* [Task 1]
Do these statements agree with the forum thread? For each, answer yes or no and quote the deciding words. (a) The first poster apologizes in case the question is silly. (b) The reply found an atom count for a single human. (c) The reply gives an atom count for a liter of water.
* [Task 2]
Shorten the paragraph of the forum thread that begins "I did some googling", keeping its main facts.

* [Passage shown]
((

If I understand correctly, F5523858, the number we found a divisor for a while ago, has something in the ballpark of 10^1660000 digits. That's more digits than there are atoms in the universe - by a LOT. How are we able to determine that the prime we found divides this number if we can't even come close to representing the number in full?

Sorry if this is a silly question, I'm just a bit curious as to how it's possible.

There may be a language barrier, but do you really mean that there is less than 16,600,000 atoms in the universe?

You can always represent a 16,600,000 digit number in full, unless you refer to something other than decimal exspansion - is that the case?

I did some googling and unfortunantly I couldn't find a count of the amount of atoms per single human... however I did find a count for a Liter of water and that is: 1.0038*10^26, wich is way more than 16,600,000 atoms. I'm asking you, because there may be something I miss and you are not the first one on this forum claiming that a number with relatively few digits cannot be represented in full, due to requiring more atoms than excists in the universe. So please elaborate and see if I can in fact learn something :)

))

* [Data]
((

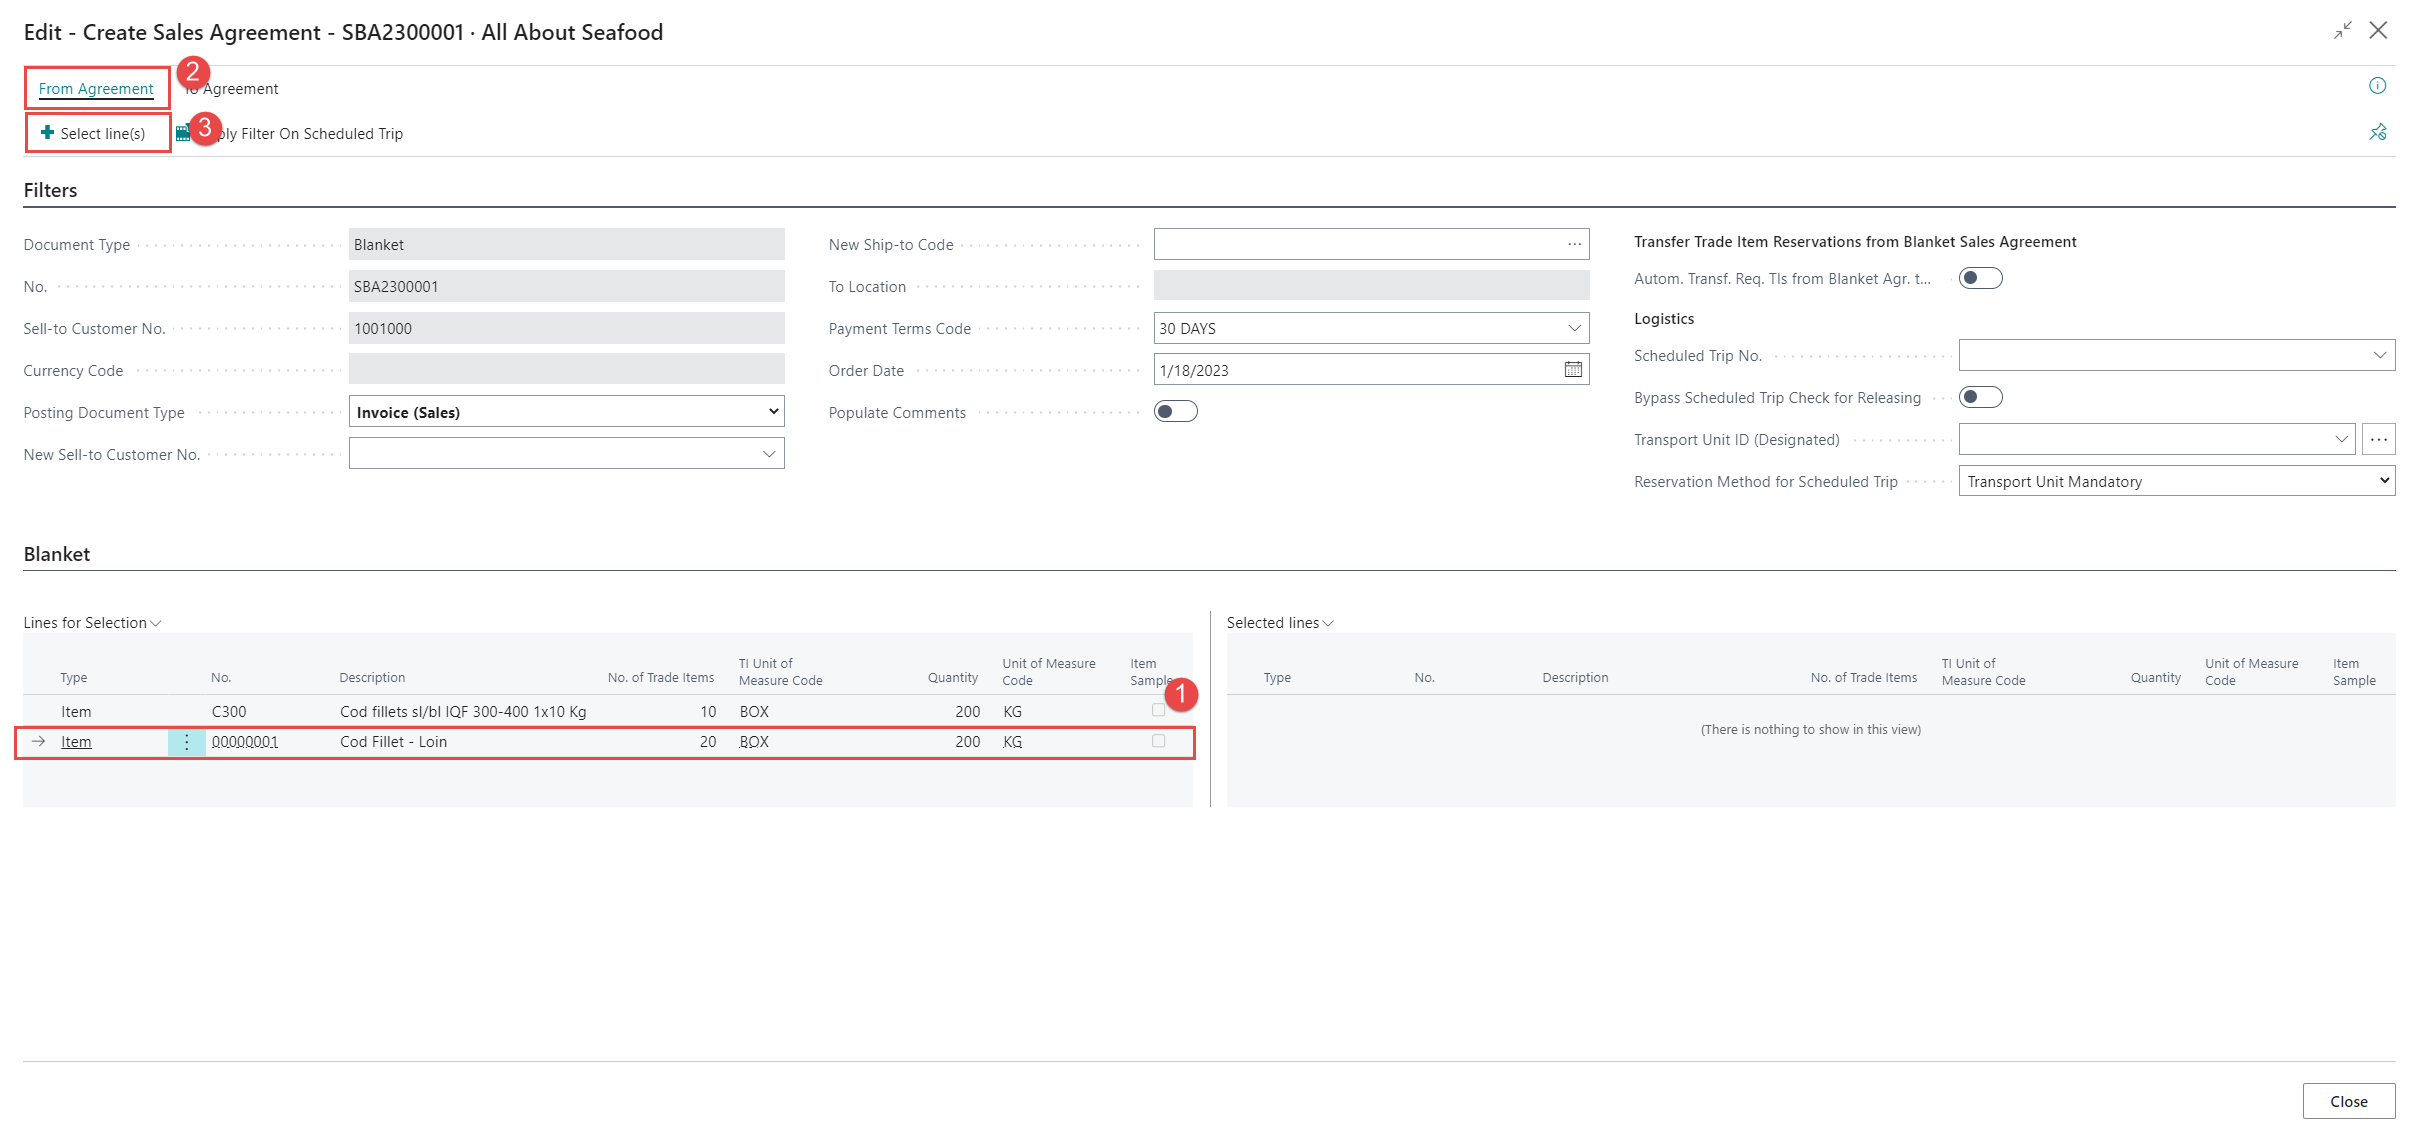Click the New Ship-to Code lookup ellipsis
Image resolution: width=2413 pixels, height=1136 pixels.
pyautogui.click(x=1574, y=244)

))

* [Written solution 1]
(a) Yes: "Sorry if this is a silly question"
(b) No: "I couldn't find a count of the amount of atoms per single human"
(c) Yes: "however I did find a count for a Liter of water"

* [Written solution 2]
The replier searched online and found no atom count for a single human. They did find one for a liter of water: 1.0038*10^26, far more than 16,600,000 atoms. They ask because they may be missing something. They also note that others on the forum have claimed a number with relatively few digits can't be written in full because it would need more atoms than the universe holds. They ask the poster to explain further.